» **RECORDS SHOWN**
==========
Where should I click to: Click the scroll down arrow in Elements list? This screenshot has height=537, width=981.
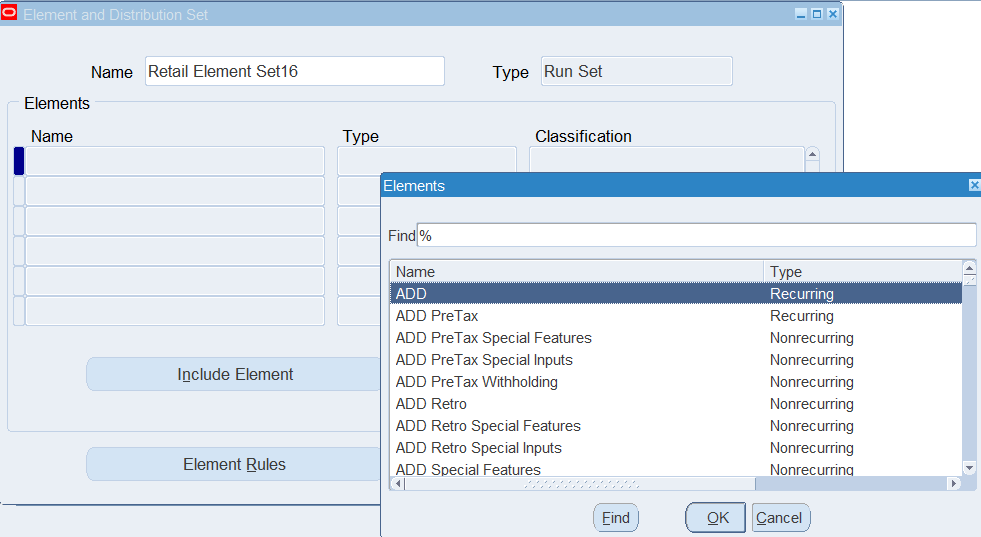click(968, 468)
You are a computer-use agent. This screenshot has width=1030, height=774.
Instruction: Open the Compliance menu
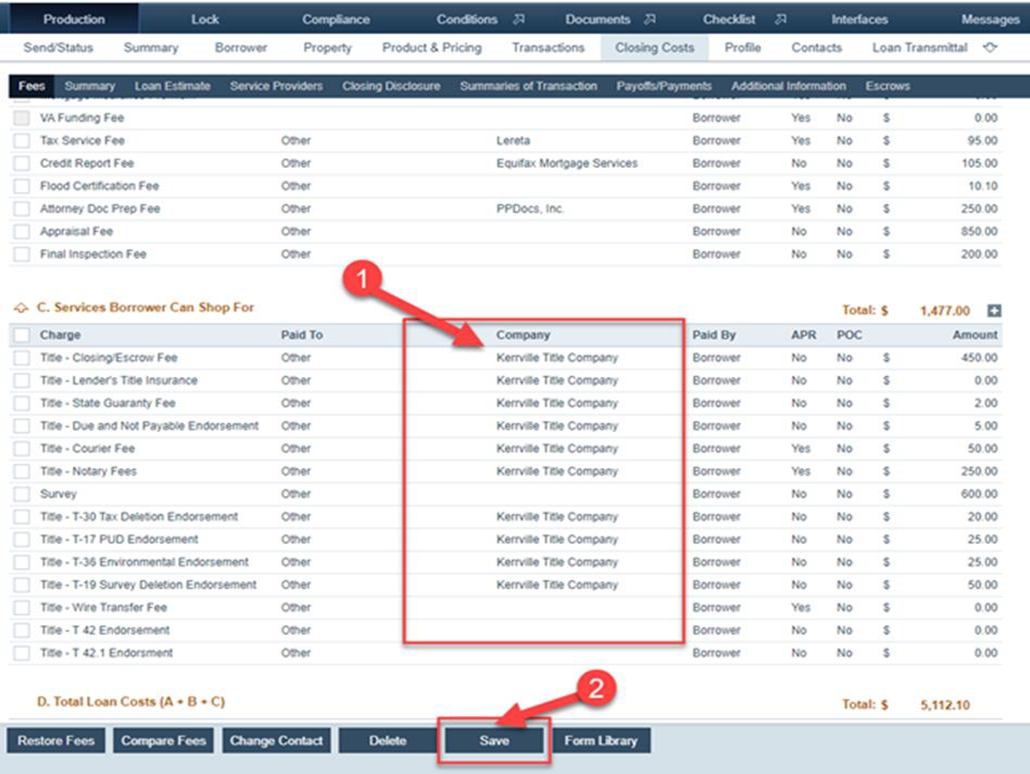click(336, 19)
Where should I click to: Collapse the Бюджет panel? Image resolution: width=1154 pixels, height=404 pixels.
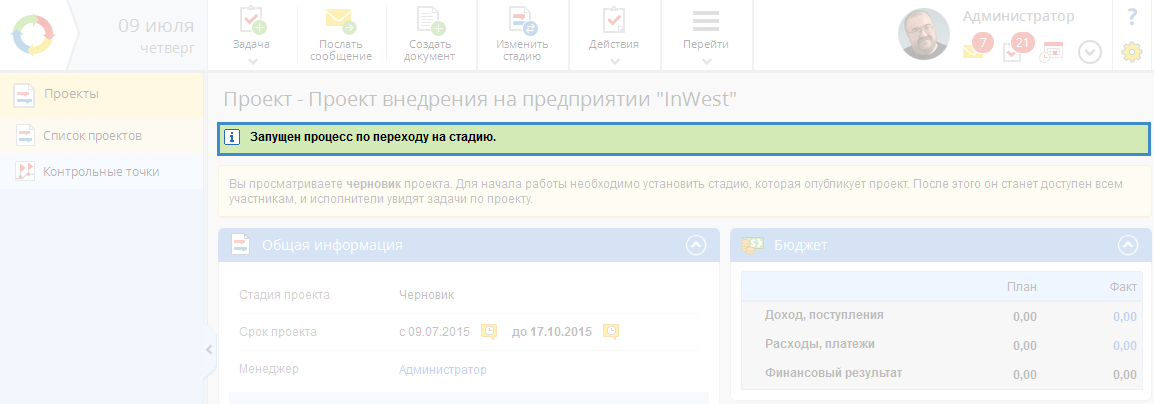click(x=1128, y=245)
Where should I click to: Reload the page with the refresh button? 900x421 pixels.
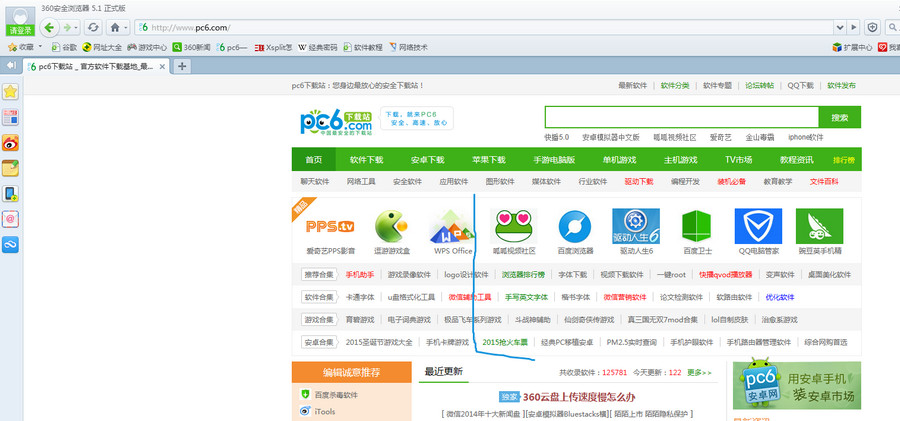click(93, 26)
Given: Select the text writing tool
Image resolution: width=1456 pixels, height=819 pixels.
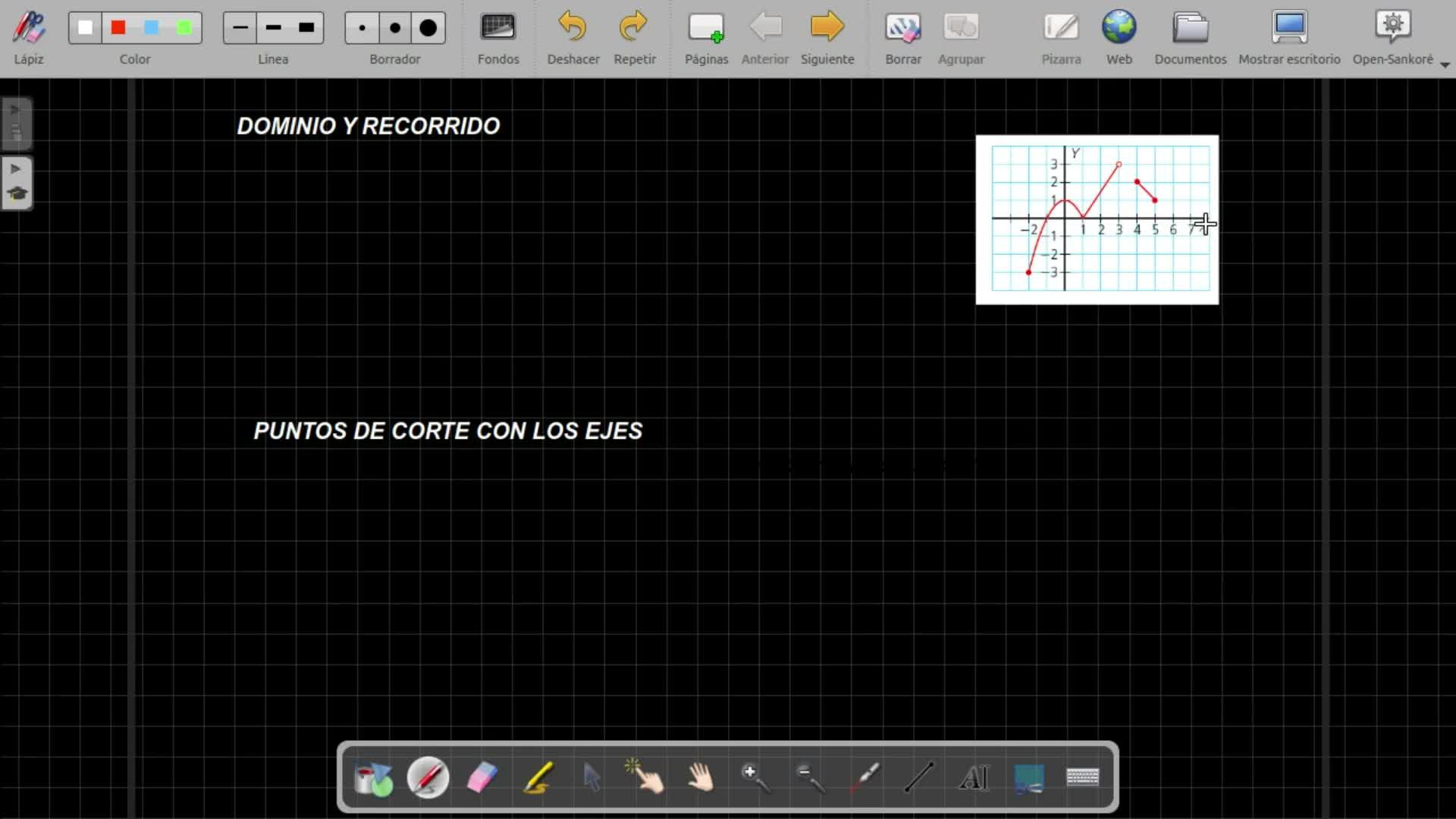Looking at the screenshot, I should (974, 777).
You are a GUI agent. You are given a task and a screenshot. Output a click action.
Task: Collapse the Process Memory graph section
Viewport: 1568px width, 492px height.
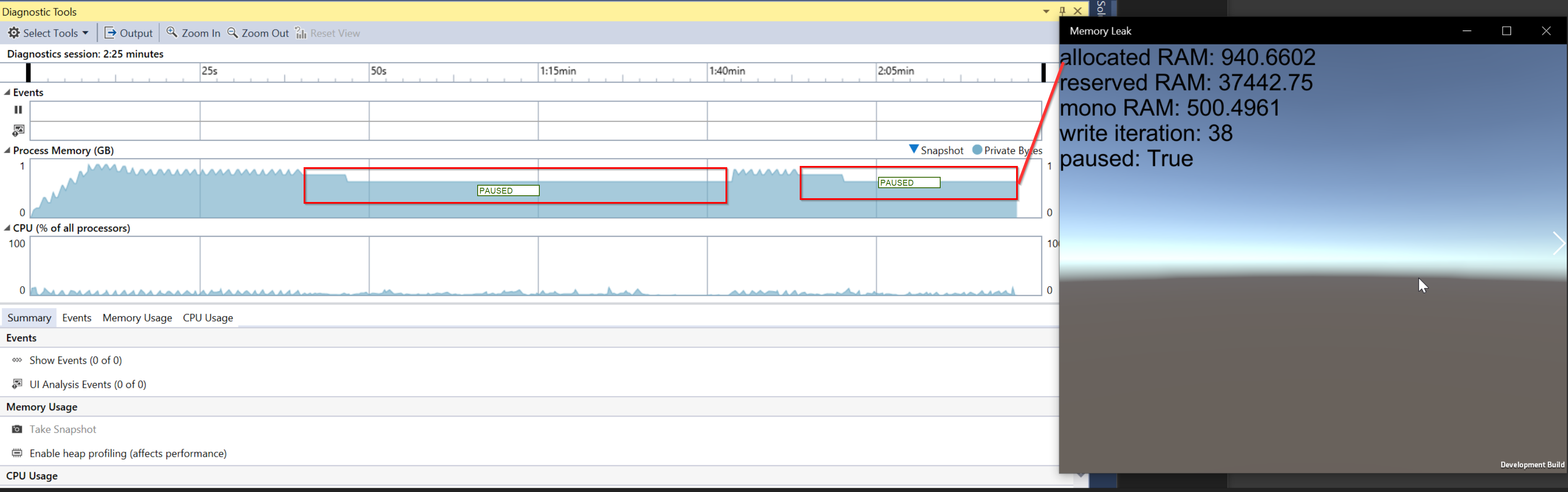(7, 150)
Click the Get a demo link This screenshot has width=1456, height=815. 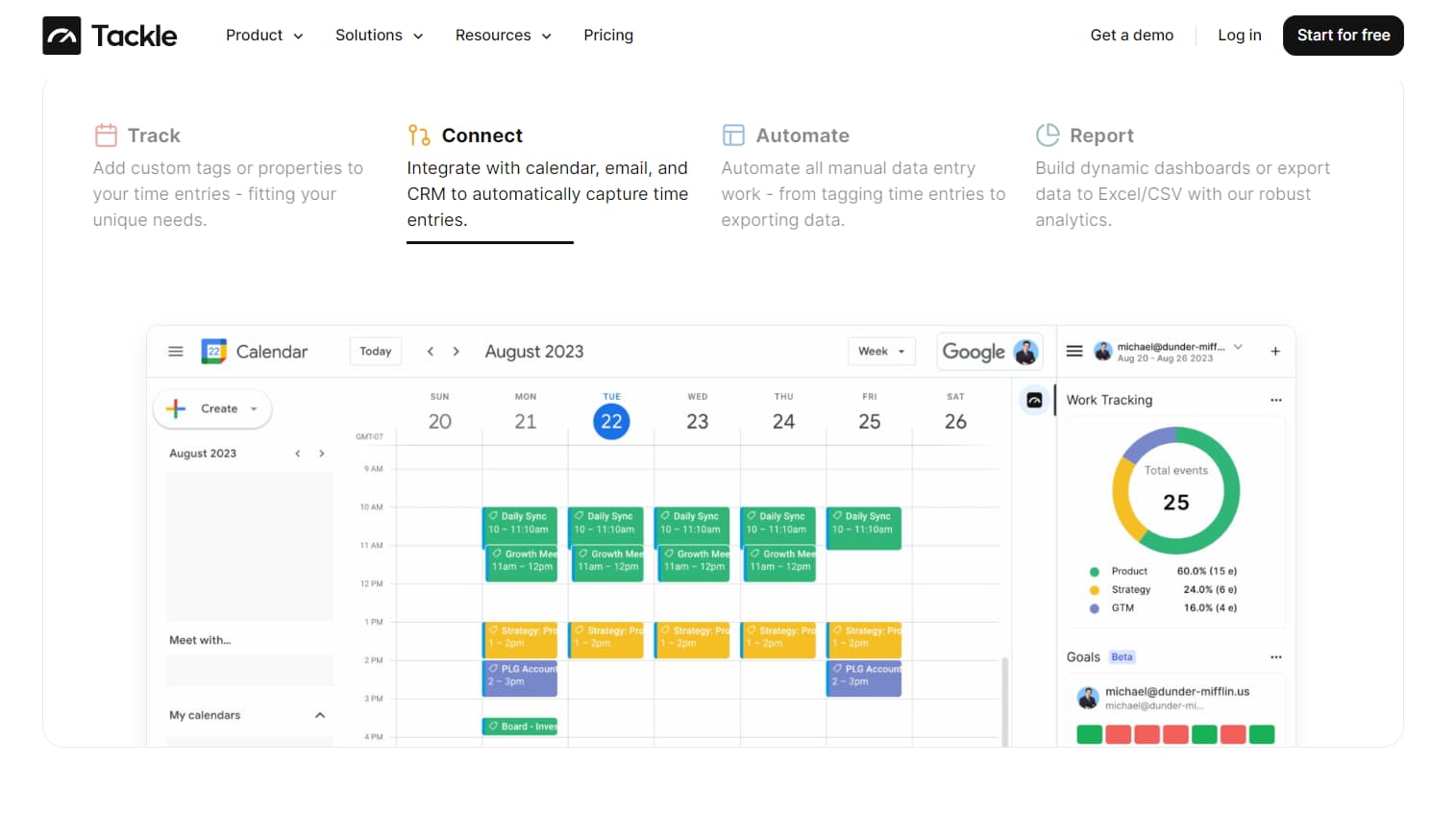(1131, 35)
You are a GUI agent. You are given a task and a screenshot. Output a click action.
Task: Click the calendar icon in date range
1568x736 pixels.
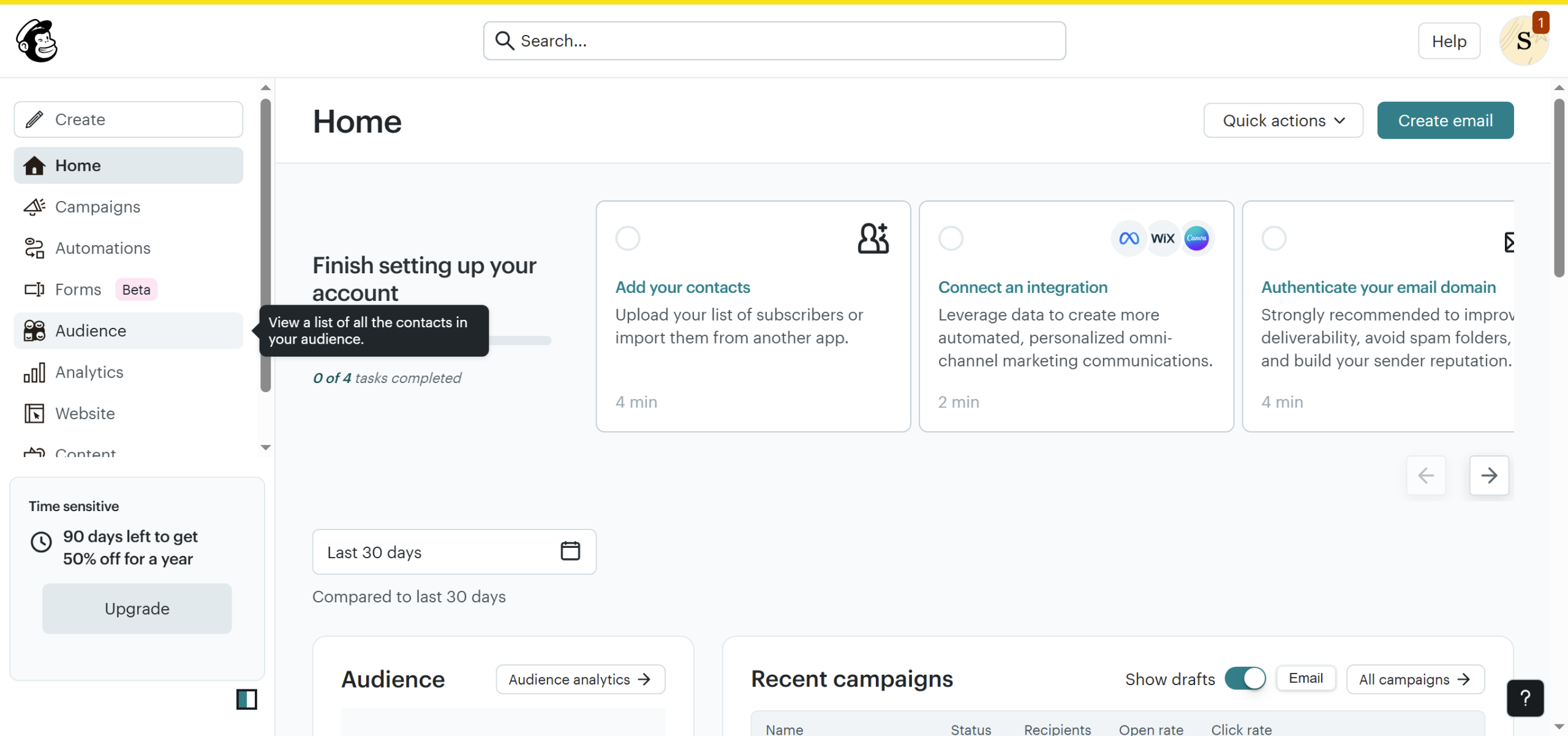pos(570,551)
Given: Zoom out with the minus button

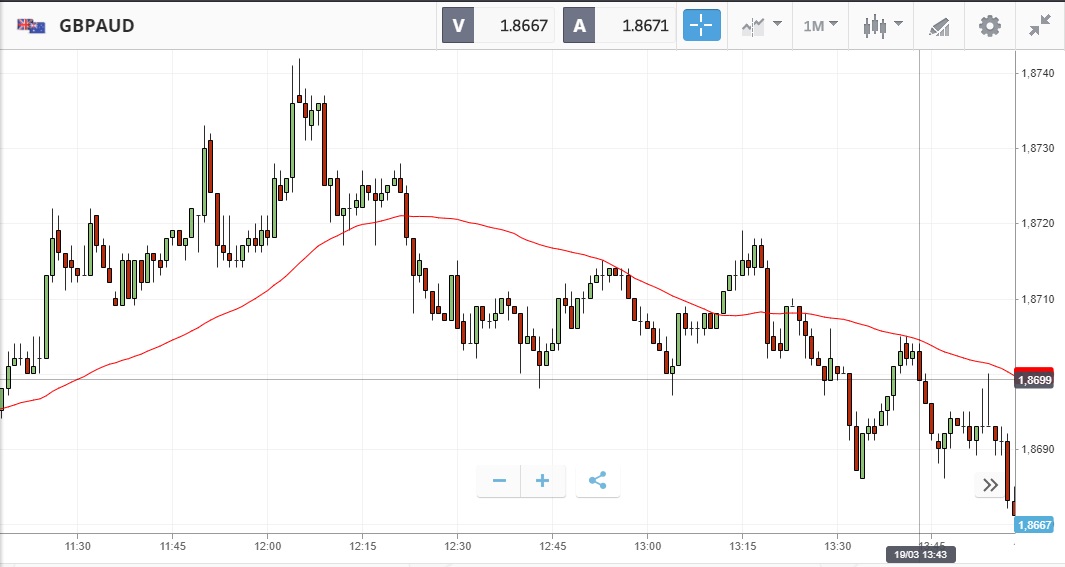Looking at the screenshot, I should [499, 481].
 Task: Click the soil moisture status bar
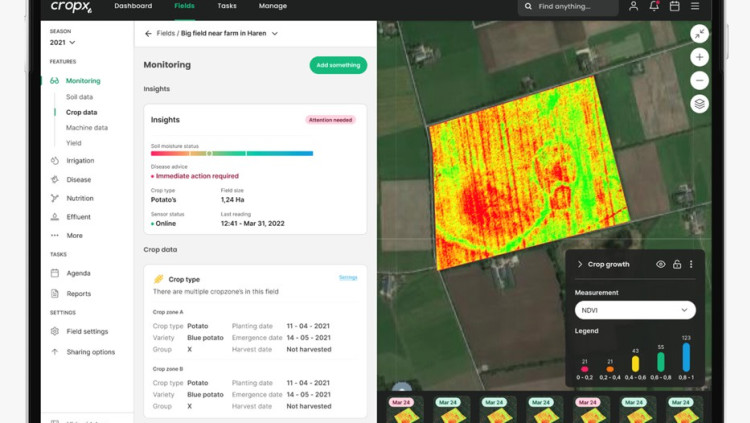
==========
» **PROBLEM REQUIREMENTS**
Count how many lines of the data above contain the word "Where", and reply with that number alone.

» **RESPONSE TO THIS TASK**
3